__Exercise__:
Show only those lines of the entries where the string "Switch" is found.

Stored records:
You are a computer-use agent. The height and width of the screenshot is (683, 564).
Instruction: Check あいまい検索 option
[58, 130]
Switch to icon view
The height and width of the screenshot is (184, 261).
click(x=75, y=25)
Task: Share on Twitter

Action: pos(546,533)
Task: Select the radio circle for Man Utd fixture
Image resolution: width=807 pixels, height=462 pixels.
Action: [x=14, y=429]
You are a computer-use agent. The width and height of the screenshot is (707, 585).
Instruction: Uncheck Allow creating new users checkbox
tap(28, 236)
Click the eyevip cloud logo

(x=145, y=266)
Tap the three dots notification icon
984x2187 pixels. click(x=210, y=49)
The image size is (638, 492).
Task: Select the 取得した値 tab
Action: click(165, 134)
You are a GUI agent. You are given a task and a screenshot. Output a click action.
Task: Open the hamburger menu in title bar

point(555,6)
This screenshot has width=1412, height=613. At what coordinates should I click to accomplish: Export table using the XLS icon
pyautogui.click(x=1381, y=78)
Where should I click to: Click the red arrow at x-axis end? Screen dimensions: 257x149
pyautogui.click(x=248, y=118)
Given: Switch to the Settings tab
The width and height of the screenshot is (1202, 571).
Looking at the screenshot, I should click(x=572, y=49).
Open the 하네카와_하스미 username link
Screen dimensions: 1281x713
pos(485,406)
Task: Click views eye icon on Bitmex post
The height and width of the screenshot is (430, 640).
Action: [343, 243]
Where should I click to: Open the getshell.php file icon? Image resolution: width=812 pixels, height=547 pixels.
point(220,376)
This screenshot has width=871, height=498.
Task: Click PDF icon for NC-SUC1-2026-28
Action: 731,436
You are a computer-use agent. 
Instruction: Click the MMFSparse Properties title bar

__Response box__:
Switch to icon view
Given: Switch to the Settings tab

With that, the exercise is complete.